REQUISITOS DA TAREFA: Reproduza fielmente o trecho do texto sobre a saúde dos atingidos pelo rompimento da barragem de Fundão, começando em "O solo e a água" e terminando em "e anomalias reprodutivas.".

Depressão. Transtornos, como do sono. Vômito. Diarreia. Ociosidade que causa estresse, dependência química em álcool e outras drogas. E o contato com a lama e a água contaminada pode provocar doenças que levam à morte.
Durante o 1° Encontro Nacional dos Atingidos que aconteceu em Mariana entre os dias 3 e 5 de novembro, a Rede Nacional de Médicos e Médicas Populares apresentou um dossiê sobre a saúde dos atingidos pelo rompimento da barragem de Fundão.
“A gente fica em quarto apertado e sem quintal. Ninguém aguenta mais, estamos estressados e cansados”. Muitos atingidos tiveram de deixar suas casas na roça, onde viviam de plantações e criação de animais. Hoje vivem em casas alugadas pela Samarco.
A tragédia obrigou um novo estilo de vida àquelas pessoas, o que está provocando muitas doenças. Além de perder casas e entes, as perdas naturais e simbólicas provocam alterações mentais. As pessoas perderam as referências. Há muitos casos de depressão, inclusive com uma vítima fatal, casais se separando e muito stress.
O solo e a água foram tomados pelos rejeitos de minério, onde há metais pesados como alumínio, chumbo, arsênio, mercúrio. O contato das pessoas com esses metais faz com que eles se acumulem no corpo, o que pode alterar funções dos neurônios e do coração, causar cefaleia, câncer e anomalias reprodutivas.

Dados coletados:
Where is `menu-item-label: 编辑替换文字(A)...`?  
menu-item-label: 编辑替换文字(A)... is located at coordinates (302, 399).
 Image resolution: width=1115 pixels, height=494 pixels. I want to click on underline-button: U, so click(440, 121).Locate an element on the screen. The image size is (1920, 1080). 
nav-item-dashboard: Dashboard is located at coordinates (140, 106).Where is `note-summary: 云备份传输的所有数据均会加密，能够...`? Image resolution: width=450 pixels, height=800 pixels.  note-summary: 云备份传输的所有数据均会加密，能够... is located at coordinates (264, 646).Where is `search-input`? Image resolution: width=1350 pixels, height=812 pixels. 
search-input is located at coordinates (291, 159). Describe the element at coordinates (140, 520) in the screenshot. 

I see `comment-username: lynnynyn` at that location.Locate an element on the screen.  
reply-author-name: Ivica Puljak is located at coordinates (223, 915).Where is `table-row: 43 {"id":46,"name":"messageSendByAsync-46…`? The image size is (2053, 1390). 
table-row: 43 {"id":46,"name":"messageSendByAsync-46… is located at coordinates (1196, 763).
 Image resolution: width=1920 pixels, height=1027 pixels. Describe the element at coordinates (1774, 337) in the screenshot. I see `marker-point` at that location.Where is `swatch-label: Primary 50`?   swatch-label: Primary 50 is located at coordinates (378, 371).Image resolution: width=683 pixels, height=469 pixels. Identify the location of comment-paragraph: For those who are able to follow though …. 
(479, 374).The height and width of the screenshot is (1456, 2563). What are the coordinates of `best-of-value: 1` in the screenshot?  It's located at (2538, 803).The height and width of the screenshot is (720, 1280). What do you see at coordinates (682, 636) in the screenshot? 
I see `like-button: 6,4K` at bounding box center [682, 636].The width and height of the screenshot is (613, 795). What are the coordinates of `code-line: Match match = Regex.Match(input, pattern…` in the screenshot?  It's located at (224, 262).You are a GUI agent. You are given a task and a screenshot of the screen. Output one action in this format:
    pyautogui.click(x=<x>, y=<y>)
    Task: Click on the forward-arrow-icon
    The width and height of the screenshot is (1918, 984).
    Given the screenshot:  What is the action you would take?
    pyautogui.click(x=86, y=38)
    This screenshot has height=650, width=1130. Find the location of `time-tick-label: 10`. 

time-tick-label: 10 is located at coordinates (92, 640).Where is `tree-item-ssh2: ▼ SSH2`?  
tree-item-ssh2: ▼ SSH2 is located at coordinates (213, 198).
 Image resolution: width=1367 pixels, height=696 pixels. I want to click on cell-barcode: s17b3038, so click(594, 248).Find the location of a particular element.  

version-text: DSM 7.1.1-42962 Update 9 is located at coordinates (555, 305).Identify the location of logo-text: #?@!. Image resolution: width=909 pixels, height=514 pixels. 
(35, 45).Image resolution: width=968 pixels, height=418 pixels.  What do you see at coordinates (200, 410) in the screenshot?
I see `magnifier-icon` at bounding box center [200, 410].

RESPOSTA DO EXERCÍCIO:
O solo e a água foram tomados pelos rejeitos de minério, onde há metais pesados como alumínio, chumbo, arsênio, mercúrio. O contato das pessoas com esses metais faz com que eles se acumulem no corpo, o que pode alterar funções dos neurônios e do coração, causar cefaleia, câncer e anomalias reprodutivas.